47 min read

Association Rules in Web History

Introduction

I have been curious about how I spend my time online and decided to investigate what activities I tend to do together in a single session. Association Rules allows us to discover the associations between these activities.

Association Rules

Association Rules is an algorithm to find patterns in events that tend to occur together. One common example is where a supermarket used this algorithm to discover that people who buy diapers also tend to buy beer, later reasoning that there are a lot of new dads shopping. With this information you could decide to put diapers and beer close together to simplify the shopping experience. Or you could place diapers at the other end of the store to make new dads walk by temptations of grills, sandals, and football merchandise.

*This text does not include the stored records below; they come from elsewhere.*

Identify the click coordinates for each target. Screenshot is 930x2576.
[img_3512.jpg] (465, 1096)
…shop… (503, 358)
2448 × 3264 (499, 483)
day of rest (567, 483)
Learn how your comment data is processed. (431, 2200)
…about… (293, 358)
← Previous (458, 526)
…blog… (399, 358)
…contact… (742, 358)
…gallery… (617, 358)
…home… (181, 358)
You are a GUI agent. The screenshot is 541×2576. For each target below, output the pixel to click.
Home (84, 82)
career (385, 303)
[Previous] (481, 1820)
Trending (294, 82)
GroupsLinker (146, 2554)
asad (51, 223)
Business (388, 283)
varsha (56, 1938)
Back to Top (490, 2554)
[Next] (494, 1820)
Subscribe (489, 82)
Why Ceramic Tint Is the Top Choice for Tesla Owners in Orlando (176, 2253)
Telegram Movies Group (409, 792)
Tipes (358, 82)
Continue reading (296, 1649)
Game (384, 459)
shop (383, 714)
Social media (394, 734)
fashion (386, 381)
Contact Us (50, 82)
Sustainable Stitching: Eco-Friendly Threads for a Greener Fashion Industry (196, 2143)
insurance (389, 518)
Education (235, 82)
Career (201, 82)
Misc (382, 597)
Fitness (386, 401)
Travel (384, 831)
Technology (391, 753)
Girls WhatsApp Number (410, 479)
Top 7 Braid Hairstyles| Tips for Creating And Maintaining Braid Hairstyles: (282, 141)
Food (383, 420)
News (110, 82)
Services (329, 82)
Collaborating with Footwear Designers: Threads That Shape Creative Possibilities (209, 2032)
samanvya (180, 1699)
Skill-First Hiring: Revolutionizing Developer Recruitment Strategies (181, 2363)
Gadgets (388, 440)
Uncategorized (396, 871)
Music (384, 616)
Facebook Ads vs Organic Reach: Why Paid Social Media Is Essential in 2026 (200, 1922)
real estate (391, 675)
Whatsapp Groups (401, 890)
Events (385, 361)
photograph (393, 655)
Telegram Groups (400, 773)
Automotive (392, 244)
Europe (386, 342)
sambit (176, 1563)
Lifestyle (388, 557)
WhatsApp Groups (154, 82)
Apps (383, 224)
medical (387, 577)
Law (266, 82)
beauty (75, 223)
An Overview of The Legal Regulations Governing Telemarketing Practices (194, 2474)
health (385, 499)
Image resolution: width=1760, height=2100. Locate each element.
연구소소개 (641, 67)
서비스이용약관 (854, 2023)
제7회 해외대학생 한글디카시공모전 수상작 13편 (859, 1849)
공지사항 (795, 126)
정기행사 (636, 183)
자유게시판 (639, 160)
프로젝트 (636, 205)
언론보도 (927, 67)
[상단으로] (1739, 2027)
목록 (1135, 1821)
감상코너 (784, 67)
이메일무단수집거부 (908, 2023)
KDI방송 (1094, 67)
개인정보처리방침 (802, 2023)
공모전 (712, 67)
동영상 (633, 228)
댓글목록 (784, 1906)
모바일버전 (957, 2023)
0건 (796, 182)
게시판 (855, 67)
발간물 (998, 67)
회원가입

Definition: Frequent Itemsets

An itemset is a collection one or more items. First, start with a dataframe of itemsets

Transaction ID Items
1 Bread, Milk
2 Bread,Diaper,Beer,Eggs
3 Milk,Diaper,Beer,Coke
4 Bread,Milk,Diaper,Beer
5 Bread,Milk,Diaper,Coke

The support count is how many times an itemset occurred. e.g The support count of {Milk,Bread,Diaper} = 2

The support is the fraction of all transactions that contain an itemset. e.g. The support of {Milk,Bread,Diaper} = 2/5

The first parameter we need to manually set in Association Rules is a minimum support. A frequent itemset is any itemset that has a support greater than or equal to the minimum support. Within the Association Rules algorithm we will filter to only use frequent itemsets to save computation time.

Definition: Association Rule

An Association Rule takes the form of X -> Y.

For example, {Milk,Diaper} -> {Beer} means that a transaction where someone bought milk and diapers implies that they also bought beer.

Support

Support has the same meaning as with an itemset, but the itemset you are counting is both sides of the implication

e.g. support for {Milk,Diaper} -> {Beer} is support_count({Milk,Diaper,Beer})/count(transactions) = 2/5

The second parameter is a confidence threshold.

Confidence

Confidence is a measure of how often items in Y also appear in transactions that contain X.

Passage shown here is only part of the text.